これでもプレハブ二階にある部室のドアほど分厚くない、小熊は将来、自分の住む木造平屋や鉄筋の大学棟が崩壊するほどの大災害が起きたらここに逃げ込もうと思った。
室内はこのプレハブを占拠している大学サークル、節約研究会の所有する大学内外の不用品で埋め尽くされていた。
殺人現場から貰ってきたという冷蔵庫、監察医務院から貰って来たという死体から剥ぎ取った高級時計、持ち主に内緒で家人に処分されたという金属製モデルガン、それらの物々の間に、小熊がここに来た目的の物があった。
斜めドラムの洗濯乾燥機。まだ新しい国産の上位機種だが、どうやら衣類の洗濯とは別の使途に使われた結果、当局に押収され、最近になって押収品の放出で落札されて来たらしい。
よほど縁起の悪い事に使われたのか、官公庁のオークションに根を張っている中古品買取業者が誰も入札したがらなかったという洗濯機を開けた小熊が、着ていたずぶ濡れのトレンチコートを脱いでいたところ、部屋の奥から声がした。
「お洗濯ですか? 小熊さん」
若草色のワンピースを着た小柄な少女、小熊と同じくこの大学の一年に在籍する、節約研究会、通称セッケンのサークル部員、春目が姿を現した。
「洗濯するならこの洗剤を使うといいですよ」
春目が差し出した手漉き再生紙で作られた紙箱の中身は粉石鹸。あらゆる不穏な金儲けに手を染めている節約研究会の表向きの活動である、自家製石鹸の制作活動の中で作られ、活動実績を作り大学から予算をせしめる為に文化祭でも頒布されているが、評判は悪くないらしい。
小熊は自分のトレンチコートの入った洗濯乾燥機を指しながら答えた。
「乾かすだけだから」
春目は洗濯乾燥機に洗剤を入れ、勝手に操作しながら言う。
「そのコート、ちゃんと洗ったほうがいいですよ、雑巾を着てるみたいです」
大きなお世話だと小熊は思った。トラディショナルなトレンチコートやダスターコートを下ろした時は、わざと車の整備や野外活動に使って汚れさせてから着るという、英国式のお洒落を知らないらしい。

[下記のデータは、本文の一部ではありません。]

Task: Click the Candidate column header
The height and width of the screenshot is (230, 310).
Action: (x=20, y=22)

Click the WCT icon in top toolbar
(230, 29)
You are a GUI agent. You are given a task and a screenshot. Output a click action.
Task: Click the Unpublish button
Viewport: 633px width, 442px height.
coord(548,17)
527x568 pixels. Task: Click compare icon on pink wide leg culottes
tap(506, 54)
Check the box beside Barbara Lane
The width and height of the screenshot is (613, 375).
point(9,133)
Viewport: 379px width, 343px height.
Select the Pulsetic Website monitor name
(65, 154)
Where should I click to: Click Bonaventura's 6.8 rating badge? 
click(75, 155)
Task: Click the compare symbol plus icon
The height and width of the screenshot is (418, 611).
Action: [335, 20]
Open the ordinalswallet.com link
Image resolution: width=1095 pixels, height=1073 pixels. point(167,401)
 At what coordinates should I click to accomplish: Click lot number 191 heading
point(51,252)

それは知り合いのブリティシュ・ライフスタイル愛好家からの受け売りだが、通販のカタログに載っているような下ろしたてのトレンチコートより、自分の生活に合わせてほどよく汚れたコートを着た姿は嫌いじゃない。少なくともモデルに着せて撮るだけの日本の通販カタログではなく、映画のシーン映像がよく使われる海外のカタログでは、俳優や女優はほどよく汚れたコートを着ている。

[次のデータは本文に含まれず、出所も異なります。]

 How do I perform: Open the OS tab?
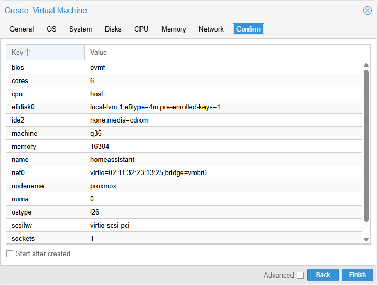pyautogui.click(x=51, y=29)
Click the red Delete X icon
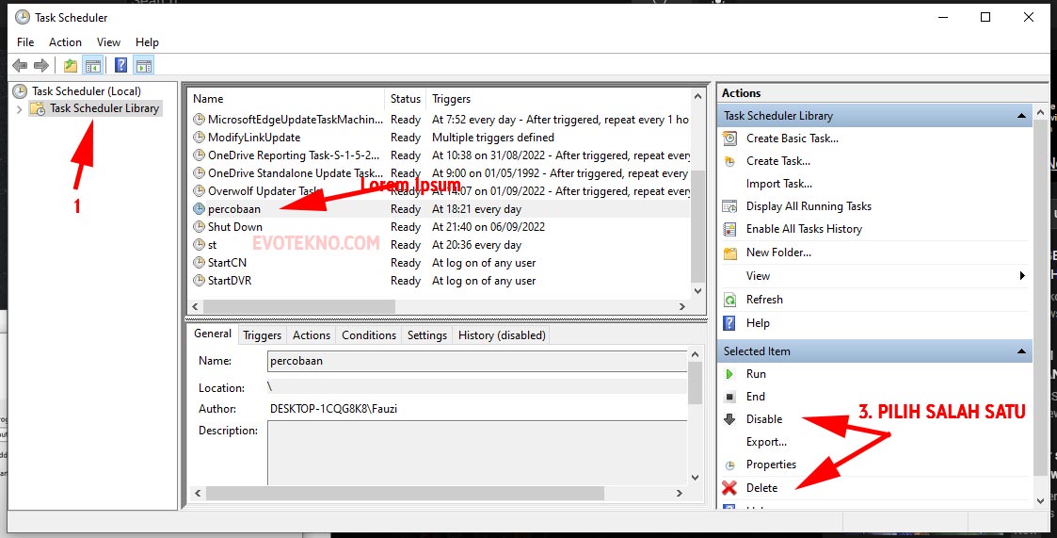Image resolution: width=1057 pixels, height=538 pixels. [729, 488]
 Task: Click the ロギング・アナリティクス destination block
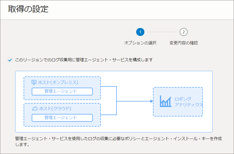178,101
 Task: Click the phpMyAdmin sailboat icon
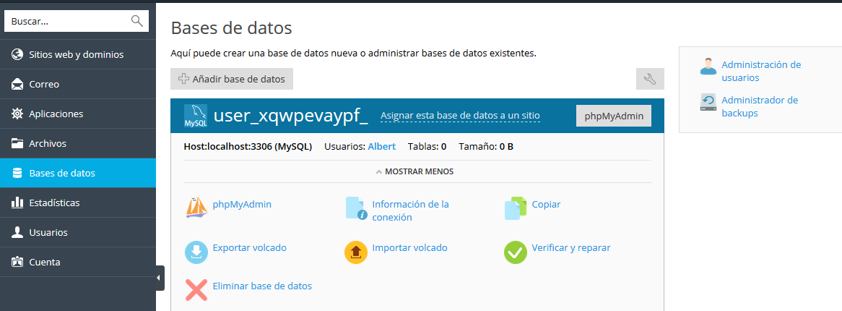[x=196, y=208]
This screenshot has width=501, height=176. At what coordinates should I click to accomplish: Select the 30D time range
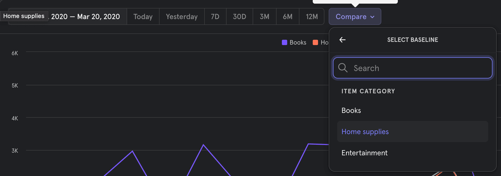click(239, 16)
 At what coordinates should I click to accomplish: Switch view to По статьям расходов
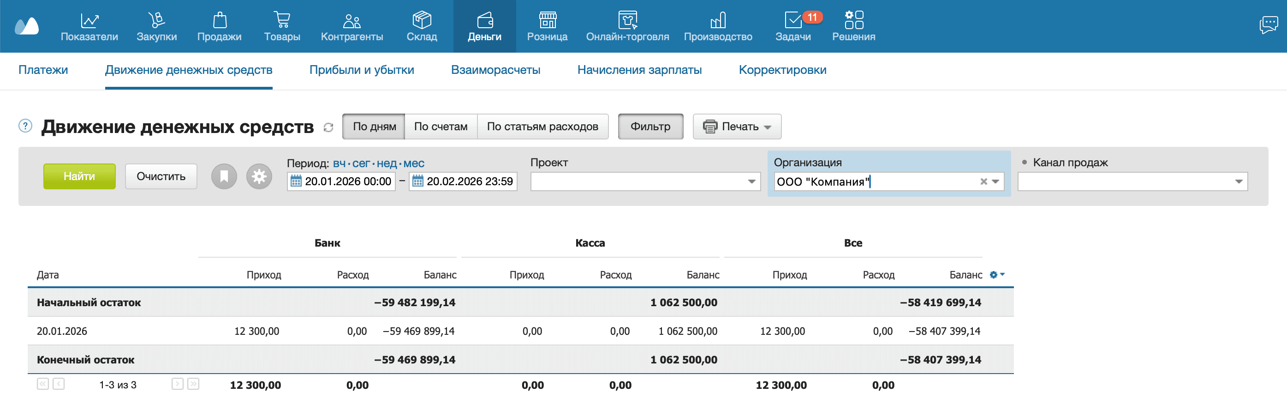pyautogui.click(x=542, y=127)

レインコート姿で有名な「刑事コロンボ」でピーター・フォークが着ていたバーバリーのレインコートは、新品を鍋で煮るなどして汚し、くたびれさせていて、ハンフリー・ボガードのトレンチコートも、砂漠の砂をこすりつけて風格を出したらしい。
小熊は自分がそれらの映画スターのような器量に恵まれているとは思っていなかったが、少なくとも新品のコートを着るほどお上品な人間では無いと思っている。

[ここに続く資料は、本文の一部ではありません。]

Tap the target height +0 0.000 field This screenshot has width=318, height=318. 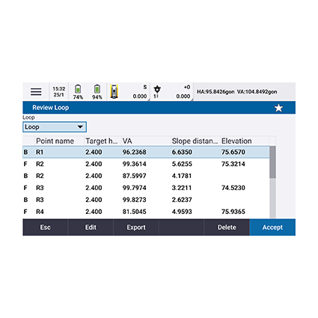pos(183,92)
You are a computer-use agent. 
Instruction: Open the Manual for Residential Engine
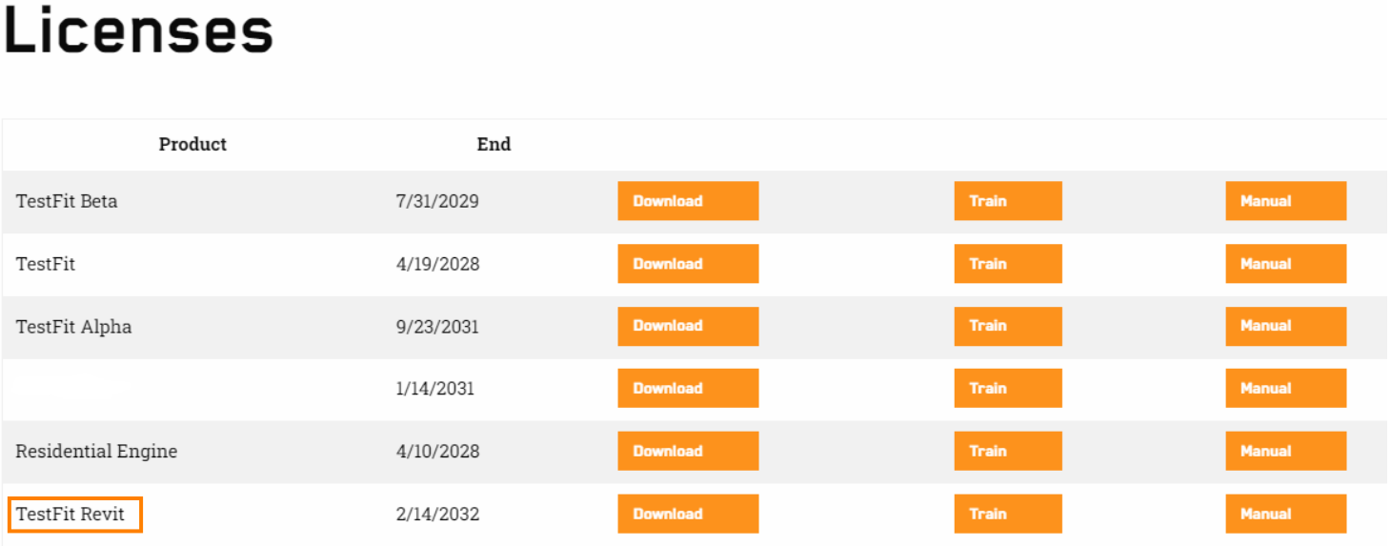point(1286,452)
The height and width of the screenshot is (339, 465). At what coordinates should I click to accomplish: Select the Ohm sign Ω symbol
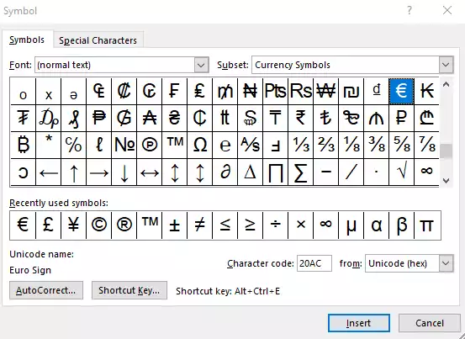[199, 146]
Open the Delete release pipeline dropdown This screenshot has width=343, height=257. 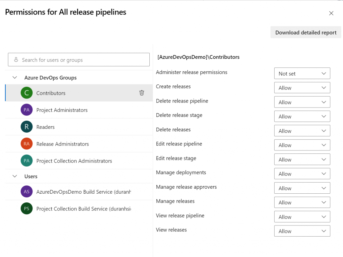302,102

春目は洗濯乾燥機の中で回り始めたコートを満足気に眺めながら言う。
「うちの洗剤は凄くよく汚れが落ちるんですよ」
春目の着ている麻のワンピースは、こまめに洗われているらしく汚れは見当たらない。以前聞いたことがあるが、春目は洗濯だけでなく、皿洗いや風呂、洗髪や掃除までこのセッケン自家製の粉石鹸で済ませているらしい。
高校の頃に災害で親を亡くした彼女は、自治体の怠慢のせいで貧困の限りを尽くし、その金銭状態は今もさほど変わっていない。
とりあえず今のところは、石鹸がいい仕事をしているらしき春目の肌は赤子のように滑らかで、褐色の髪もふんわりをしていていい匂いがする。
小熊は仕事先で手入れのいい犬にじゃれつかれた時のことを思い出した。
春目がいきなり来た自分の洗濯を手伝ってくれるのは、自分にこの部室に長居して貰いたいからだということは小熊にもわかっていた。小熊はもとよりこのサークルに出入りしているだけで、部員というわけでは無い、今まで何度か行われた勧誘については、主にこのサークルで部長を務める人間の人格が信用できないという理由で固辞している。
プレハブの外から雨音が聞こえる中、洗濯機の回る静かな音が響く。
自分のうちにある洗濯機とはえらい違いだと思った。
確かあの洗濯機も小熊がここで貰った物で、千葉のタコ漁師が廃業するので貰って来たという今時珍しい二層式洗濯機は、回すたび機関銃のような音を立てる。
今まである旧家の取り壊しで貰ってきた桐箪笥の修理をしていたという春目は、一休みすることにしたのか小熊の傍を離れようとしない。それとも、雨という天気は人を淋しく、人恋しくさせるのかもしれない。
元より無口な春目は、さっきから洗濯機が回る様を黙ってずっと見つめている。心理学の講義で聞いたことがあるが、洗濯機の回る音と言うのは子供が母胎内で羊水に浸かっている時に聞く音に似ていて、人を落ち着かせる効果があるらしい。
正直その話を聞いた時、小熊は半信半疑だった。小熊の母が妊娠中に機関銃を撃ちまくったなんて話は聞いたことが無い。
音楽ひとつかけぬプレハブの一室で、間が持たなくなった小熊は春目に聞いてみた。
「私とあなたって、友達かな?」
それまで洗濯機の回る音に耳を傾けていた春目は、信じられないものを見る目で小熊を見た。
しばらく目を見開いて小熊を見ていた春目は、なにかとても怖い物に出くわしたかのように両手を前につきだしながら後ずさりし、首を激しく左右に振った。
以前小熊がこのサークルから勧誘を受けた時、売り物として溜めこんだ不用品を何でも持って行っていいという権利を得たが
セッケンにはまだ、自分の物には出来ない資産があるらしい。